Rangilu Lavarpur is a village in Gandhinagar district in the Indian state of Gujarat.

== Population ==
As per the population census 2011, Lavarpur has a population of 2384, which consists of 1229 males and 1155 females. 214 children aged 0-6 make up 8.98% of the total population. Average sex ratio of the village is 940, and child sex ratio is 1000.

== Literacy rate ==
Lavarpur has a literacy rate of 89.17%. Male literacy rate of Lavarpur is 95.28% while femlale literacy is 82.63%. The literacy rate here is higher than that of Gujarat.

== Caste and religion ==
Lavarpur's 80% population is Patel. All of them are from one group. All Patel belongs to Shree 42-84 Kadva Patidar Samaj. Other castes include Gajjar, Vanakar, Prajapati, Chauhans and very limited number of Muslims.

== Employment ==
1037 of the population is engaged in work activities.
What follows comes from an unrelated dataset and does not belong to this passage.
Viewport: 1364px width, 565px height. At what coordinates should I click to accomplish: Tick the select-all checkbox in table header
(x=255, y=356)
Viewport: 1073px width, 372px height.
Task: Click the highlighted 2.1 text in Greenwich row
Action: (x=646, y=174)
Among them, 91.80% is involved in Main Work (334 cultivators and 197 agricultural laborer), and 8.20% in Marginal activity. Main Work provides earning for more than 6 months, while marginal activity provides employment for less than 6 months.

== Festival ==
Lavarpur is famous for its Dashera festival. Around 30,000 or more people gathered on that day every year and auction for "AARTI" goes in lakhs of rupees. This year 2014 the AARTI goes on 3,75,001 rs..Ishwarbhai Kacharabhai Patel Parivar.